§ RECORD SET:
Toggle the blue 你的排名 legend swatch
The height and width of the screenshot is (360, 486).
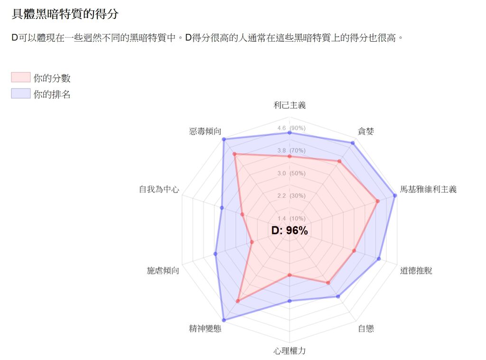point(21,93)
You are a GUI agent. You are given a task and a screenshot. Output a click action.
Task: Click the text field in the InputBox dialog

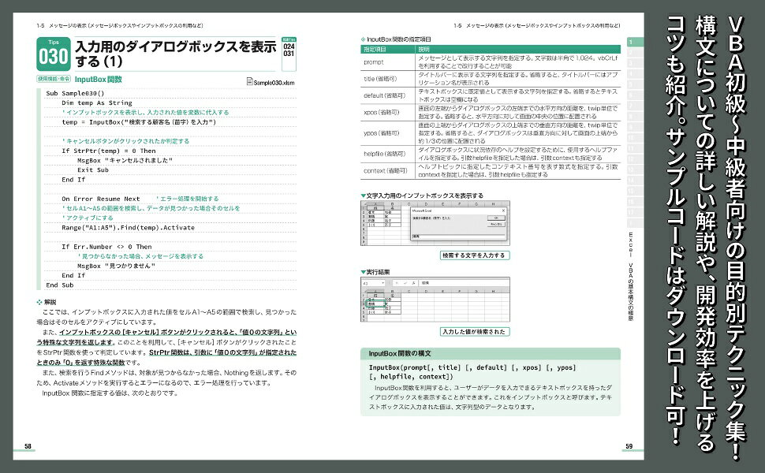[x=457, y=235]
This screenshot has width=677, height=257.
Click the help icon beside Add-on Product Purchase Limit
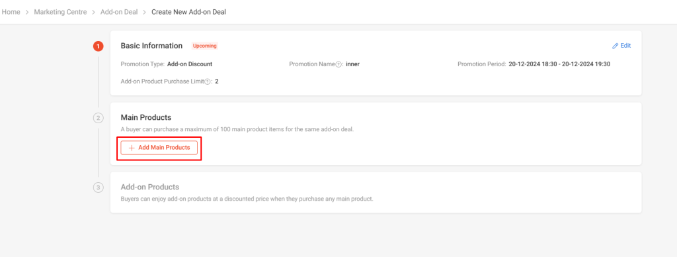tap(207, 81)
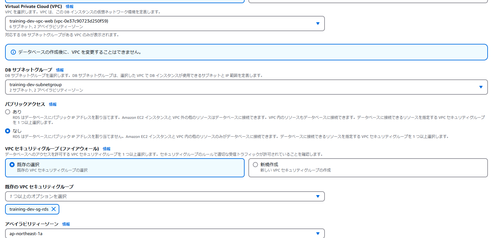Click the chevron on アベイラビリティーゾーン dropdown

point(318,234)
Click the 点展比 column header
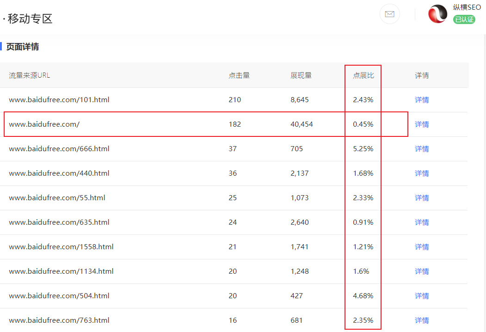 (x=363, y=75)
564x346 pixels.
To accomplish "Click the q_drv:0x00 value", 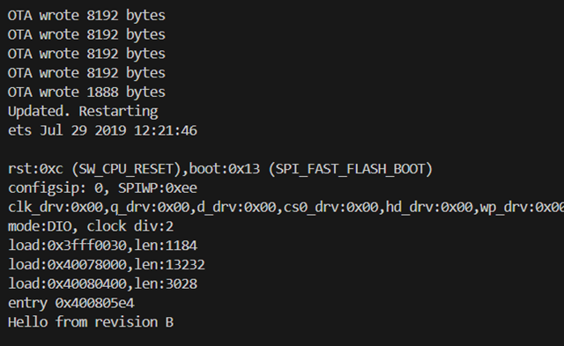I will click(150, 207).
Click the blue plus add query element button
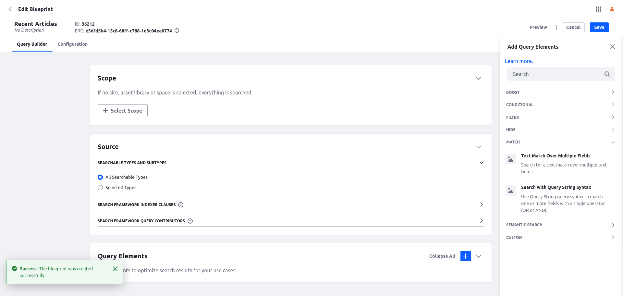 coord(465,256)
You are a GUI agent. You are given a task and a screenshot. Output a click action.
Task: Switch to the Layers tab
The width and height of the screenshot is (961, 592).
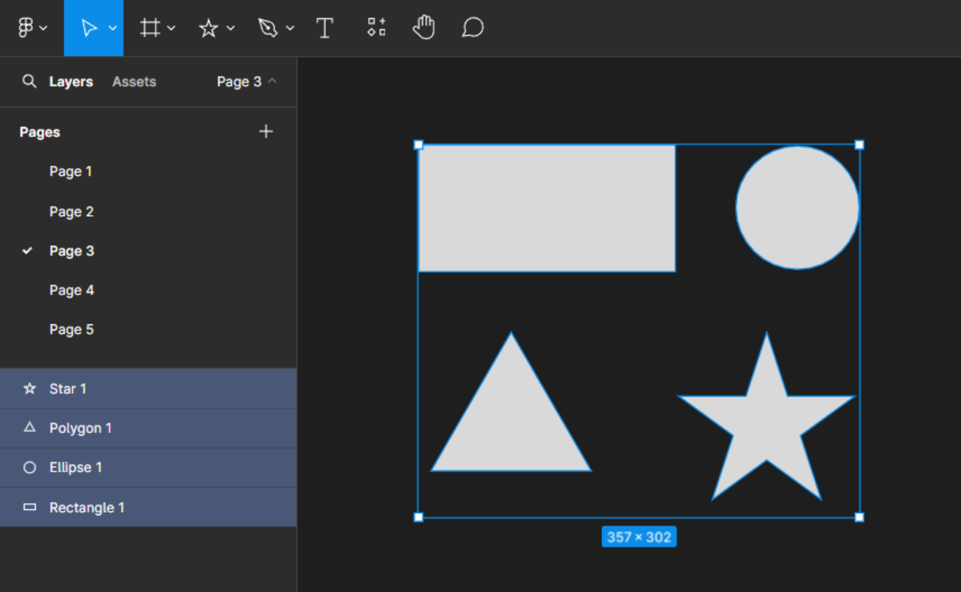[x=71, y=82]
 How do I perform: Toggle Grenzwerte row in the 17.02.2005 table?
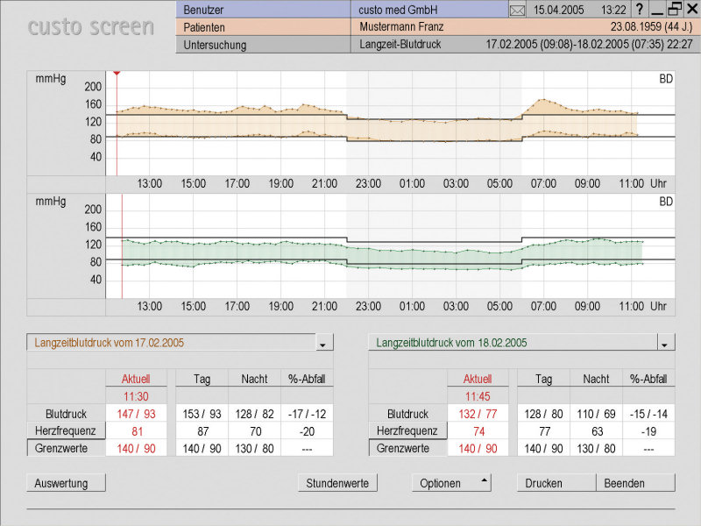point(66,448)
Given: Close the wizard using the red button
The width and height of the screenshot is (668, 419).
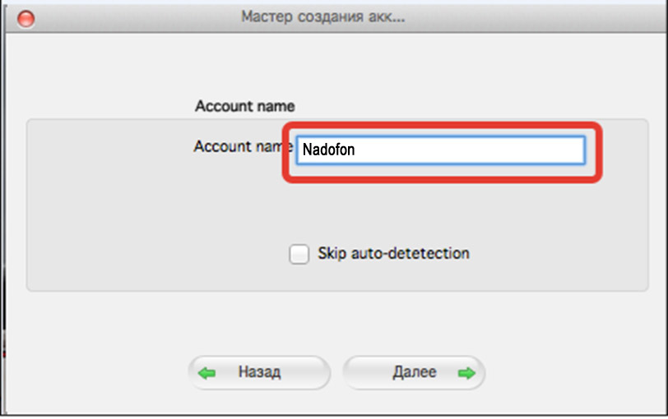Looking at the screenshot, I should (26, 19).
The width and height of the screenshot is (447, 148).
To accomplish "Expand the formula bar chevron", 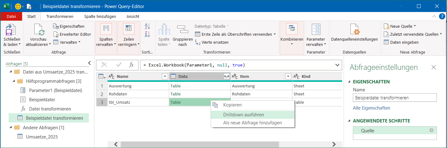I will tap(338, 65).
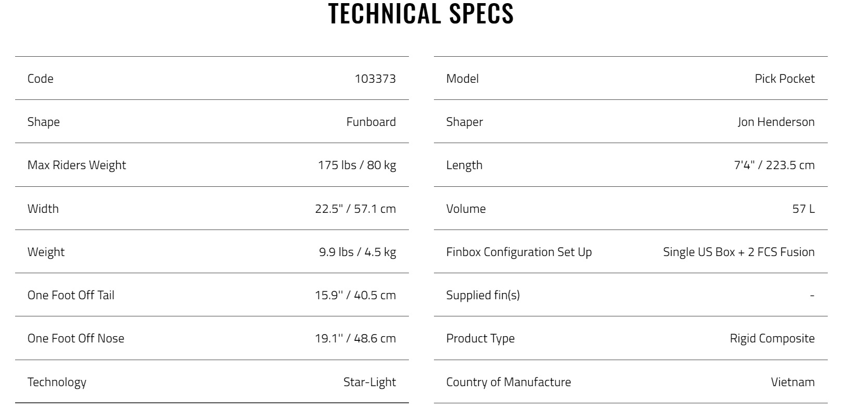Click the Star-Light technology value
The image size is (846, 408).
click(x=369, y=382)
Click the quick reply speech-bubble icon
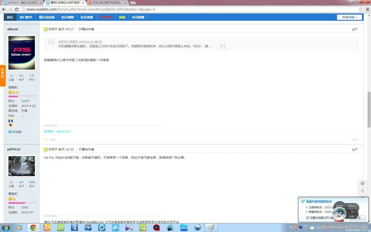 pyautogui.click(x=362, y=184)
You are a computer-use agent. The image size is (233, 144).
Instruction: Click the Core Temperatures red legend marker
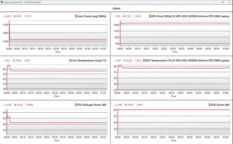coord(70,60)
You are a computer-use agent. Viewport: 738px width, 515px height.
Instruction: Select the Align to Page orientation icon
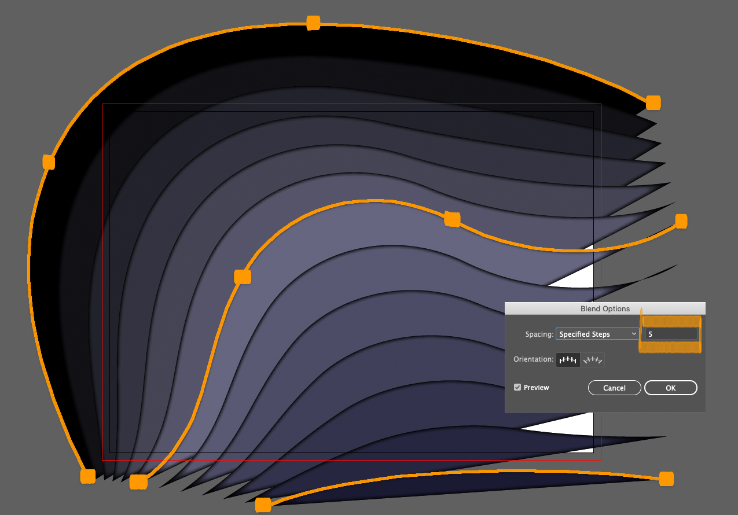(568, 359)
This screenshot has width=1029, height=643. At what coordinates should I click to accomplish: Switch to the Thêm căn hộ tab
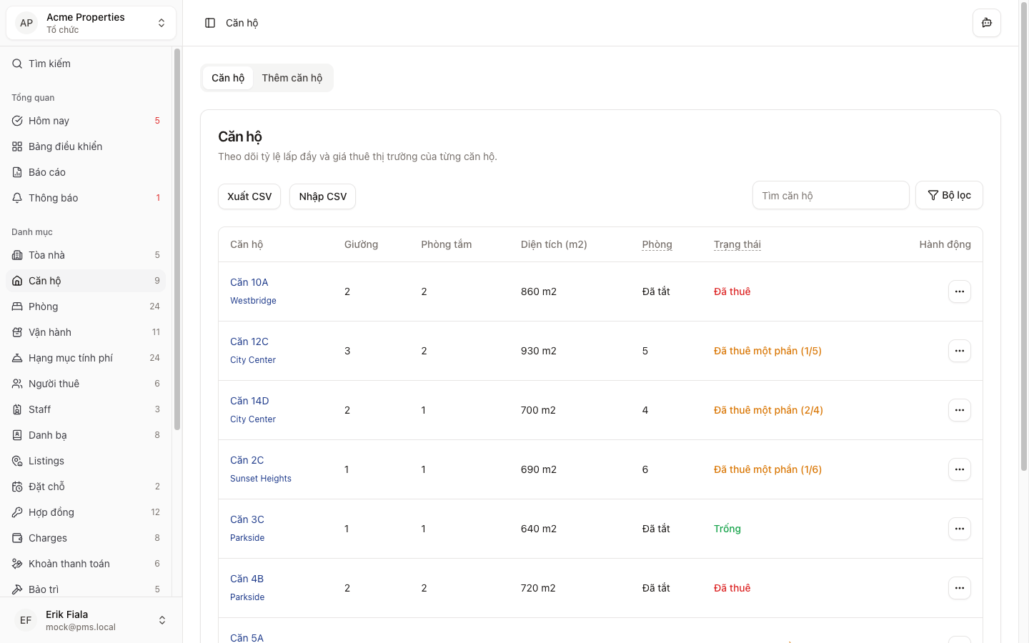tap(292, 78)
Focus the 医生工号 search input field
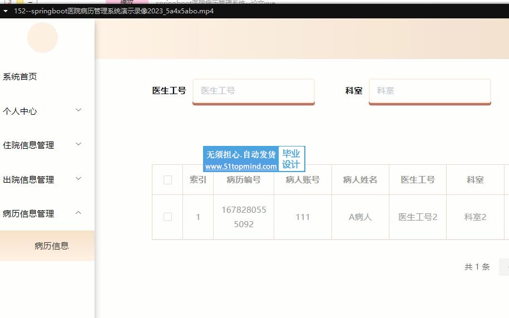The height and width of the screenshot is (318, 509). [254, 91]
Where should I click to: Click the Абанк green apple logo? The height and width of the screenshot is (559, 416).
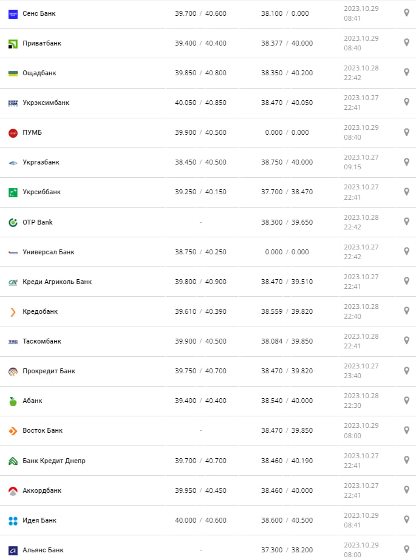pyautogui.click(x=13, y=401)
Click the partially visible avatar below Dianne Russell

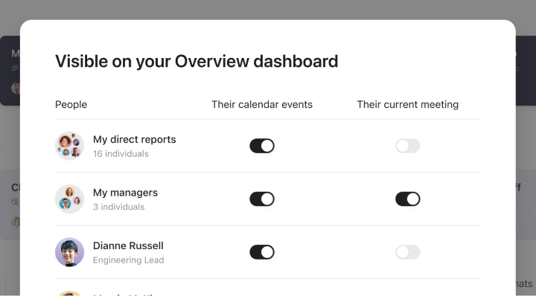(69, 293)
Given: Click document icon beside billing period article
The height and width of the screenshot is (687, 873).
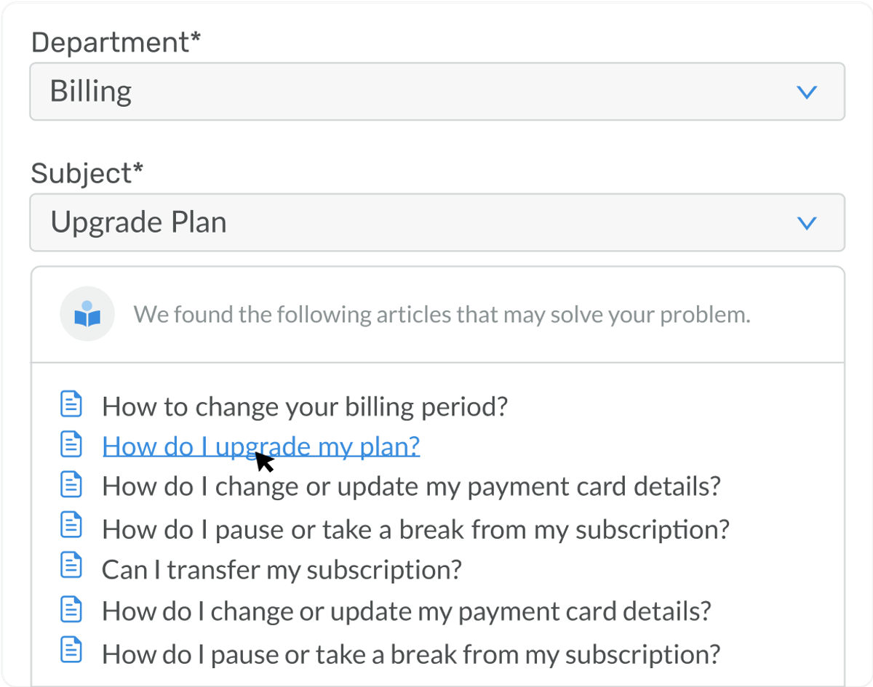Looking at the screenshot, I should (x=71, y=403).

§ WORK REQUIRED:
The line with "This screenshot has width=677, height=257." marks the end: restate word for word every line from the top of the data through that one, omitting pictures.

§ OUTPUT OF THE EXERCISE:
Toggle the blue 你的排名 legend swatch
The height and width of the screenshot is (360, 486).
point(21,93)
You are a GUI agent. You are given a task and a screenshot. Output a click action.
Task: Click the text field in the InputBox dialog

[x=457, y=235]
This screenshot has width=677, height=257.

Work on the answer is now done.